Andy's Borscht
This soup is absolutely incredible!
Servings: 4
Ingredients
- 4 fresh beets stems and greens removed, un-peeled
- 1/4 c. plus 3 T. red wine vinegar
- 2 T. plus 2 tsp kosher salt
- 3 T. unsalted butter
- 2 stalks celery halved lengthwise, thinly sliced crosswise
- 3-4 green onions white part only, thinly sliced
- 4 cloves garlic minced
- 1/4 tsp. caraway seeds
- 1/4 head cabbage cored and shredded
- 3 fresh parsley sprigs
- 3 fresh thyme sprigs
- 1 bay leaf
- 1 (16 oz.) can whole peeled tomatoes with liquid, chopped
- 2 c. chuck roast (cooked and shredded)
- 9 c. beef broth
- freshly ground black pepper
- 1/2 c. sour cream
- 2 T. chopped fresh dill for garnish
Instructions
- In a large saucepan, cover the beets with cold water by 1 inch. Stir in 1/4 cup of the vinegar and 2 tablespoons salt.

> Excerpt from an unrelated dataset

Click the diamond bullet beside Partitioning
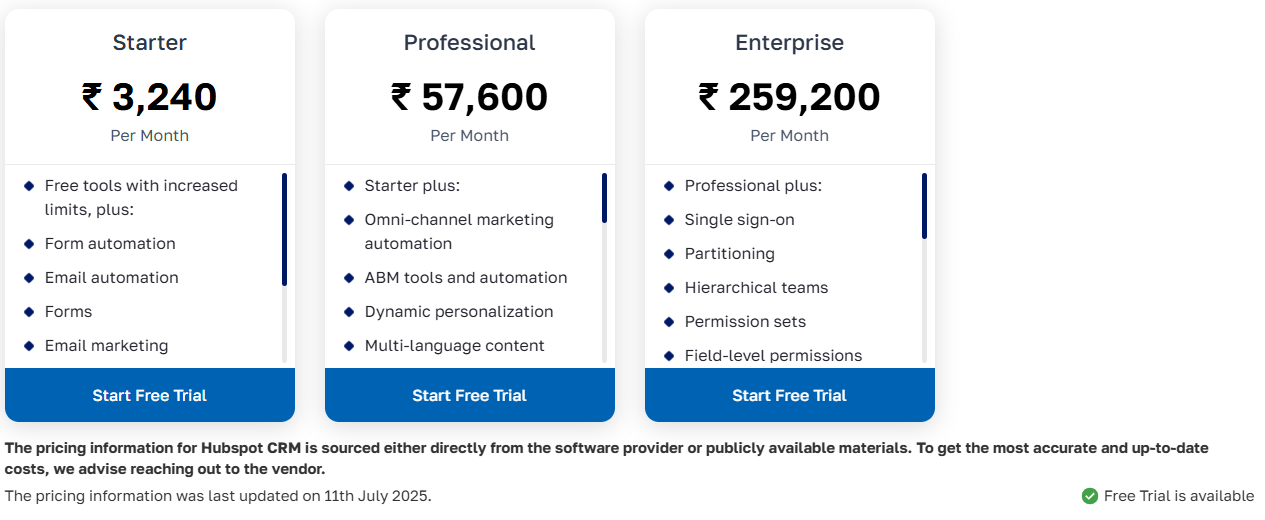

Bring to a boil, lower the heat, and simmer, covered, until very tender, about 30 minutes.
- Drain, cool, and peel the beets. Dice the beets and set them aside.
- Heat the butter in a large pot over medium heat. Add the celery, onions, garlic, and caraway seeds and cook, covered, stirring occasionally, until soft, about 8 minutes. Add the cabbage, cook, stirring until wilted, about 3 minutes.
- Tie the parsley sprigs, thyme, and bay leaf together with a piece of kitchen twine and add to the pot with the beets, tomatoes with liquid, cooked meat, and broth.
- Bring to a boil, lower the heat, and simmer, covered, for 10 minutes to bring the flavors together. Stir in the remaining 3 tablespoons vinegar and the remaining 2 teaspoons salt, and season with pepper to taste.
- To serve: Divide the Borscht among warm soup bowls. Top with dollops of sour cream and fresh chopped dill.
Notes
I like to slow-cook a roast in the slow cooker overnight and make my own broth for this recipe.